:: 摘录 ::
________________________

Linux i2c总线(2) - I2C核心层

1. I2C 核心层初始化

        这一部分向系统注册了一个名为i2c的总线类型。

static int __init i2c_init(void)
{
	int retval;
	retval = bus_register(&i2c_bus_type);    //注册i2c总线  /sys/bus/i2c
	retval = i2c_add_driver(&dummy_driver);  //注册一个空设备驱动  /sys/bus/i2c/driver/dummy
	return 0;
}
postcore_initcall(i2c_init);

struct bus_type i2c_bus_type = {
	.name		= "i2c",                //总线的名字
	.match		= i2c_device_match,     //总线下设备与设备驱动的匹配函数
	.probe		= i2c_device_probe,     //总线层的probr函数 
	.remove		= i2c_device_remove,    //总线卸载时执行的函数
	.shutdown	= i2c_device_shutdown,
	.pm		= &i2c_device_pm_ops,   //电源管理
};

int bus_register(struct bus_type *bus)
{
	struct subsys_private *priv;

	priv = kzalloc(sizeof(struct subsys_private), GFP_KERNEL);
	priv->bus = bus;   //互相指向对方
	bus->p = priv;     //以便于由bus可以找到其对应的priv，和由priv可以找到其对应的bus

	klist_init(&priv->klist_devices, klist_devices_get, klist_devices_put);  //初始化IIC bus上的devices链表的链表头
	klist_init(&priv->klist_drivers, NULL, NULL);  //初始化IIC bus上的drivers链表的链表头
	return 0;
}

2. 核心层对外提供的注册接口

2.1 注册adapter(i2c控制器)的接口

        i2c_add_adapter / i2c_add_numbered_adapter，这两个接口最终都是调用i2c_register_adapter函数去注册adapter，他们的区别在于：i2c_add_adapter函数是自动分配适配器编号，而i2c_add_numbered_adapter是需要自己手动指定一个适配器编号。

________________________

:: 练习 A ::
请逐字照录I2C核心层这段摘录，从“struct bus_type i2c_bus_type”起，到“bus_register(struct bus_type *bus)”止，末尾这部分也要包括在内。
:: 练习 B ::
摘录中定义 i2c_bus_type 结构体时，为哪些成员赋了值？请全部列出成员名。

:: 提供材料 ::
________________________

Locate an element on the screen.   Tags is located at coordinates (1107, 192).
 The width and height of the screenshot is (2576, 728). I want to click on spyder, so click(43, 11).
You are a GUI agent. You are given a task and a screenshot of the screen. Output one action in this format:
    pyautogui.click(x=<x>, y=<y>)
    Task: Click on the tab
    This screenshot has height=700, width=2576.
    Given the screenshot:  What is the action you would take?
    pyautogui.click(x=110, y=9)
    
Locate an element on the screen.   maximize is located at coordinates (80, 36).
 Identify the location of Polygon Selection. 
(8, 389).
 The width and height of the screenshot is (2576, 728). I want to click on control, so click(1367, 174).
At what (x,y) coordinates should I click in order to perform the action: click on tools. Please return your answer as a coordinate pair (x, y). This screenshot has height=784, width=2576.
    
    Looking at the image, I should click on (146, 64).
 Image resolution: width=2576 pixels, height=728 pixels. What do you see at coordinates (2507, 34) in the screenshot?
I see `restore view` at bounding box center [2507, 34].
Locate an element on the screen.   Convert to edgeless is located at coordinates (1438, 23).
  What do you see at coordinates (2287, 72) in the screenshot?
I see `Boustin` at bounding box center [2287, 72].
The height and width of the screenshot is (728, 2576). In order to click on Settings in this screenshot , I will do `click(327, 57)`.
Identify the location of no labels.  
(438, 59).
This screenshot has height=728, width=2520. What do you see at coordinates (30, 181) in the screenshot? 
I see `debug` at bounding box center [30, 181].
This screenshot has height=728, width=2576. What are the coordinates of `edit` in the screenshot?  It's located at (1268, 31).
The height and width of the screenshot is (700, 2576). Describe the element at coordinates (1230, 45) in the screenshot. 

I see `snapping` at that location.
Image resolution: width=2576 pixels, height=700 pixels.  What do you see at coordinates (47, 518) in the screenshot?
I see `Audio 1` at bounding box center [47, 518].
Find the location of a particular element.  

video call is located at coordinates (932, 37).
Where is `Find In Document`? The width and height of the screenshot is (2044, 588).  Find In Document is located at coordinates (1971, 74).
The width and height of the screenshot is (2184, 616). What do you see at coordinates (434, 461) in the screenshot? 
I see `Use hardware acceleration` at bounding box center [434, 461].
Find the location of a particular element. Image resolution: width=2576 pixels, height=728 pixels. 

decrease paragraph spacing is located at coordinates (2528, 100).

________________________

:: 书面回答 A ::
struct bus_type i2c_bus_type = {
	.name		= "i2c",                //总线的名字
	.match		= i2c_device_match,     //总线下设备与设备驱动的匹配函数
	.probe		= i2c_device_probe,     //总线层的probr函数 
	.remove		= i2c_device_remove,    //总线卸载时执行的函数
	.shutdown	= i2c_device_shutdown,
	.pm		= &i2c_device_pm_ops,   //电源管理
};

int bus_register(struct bus_type *bus)

:: 书面回答 B ::
.name、.match、.probe、.remove、.shutdown、.pm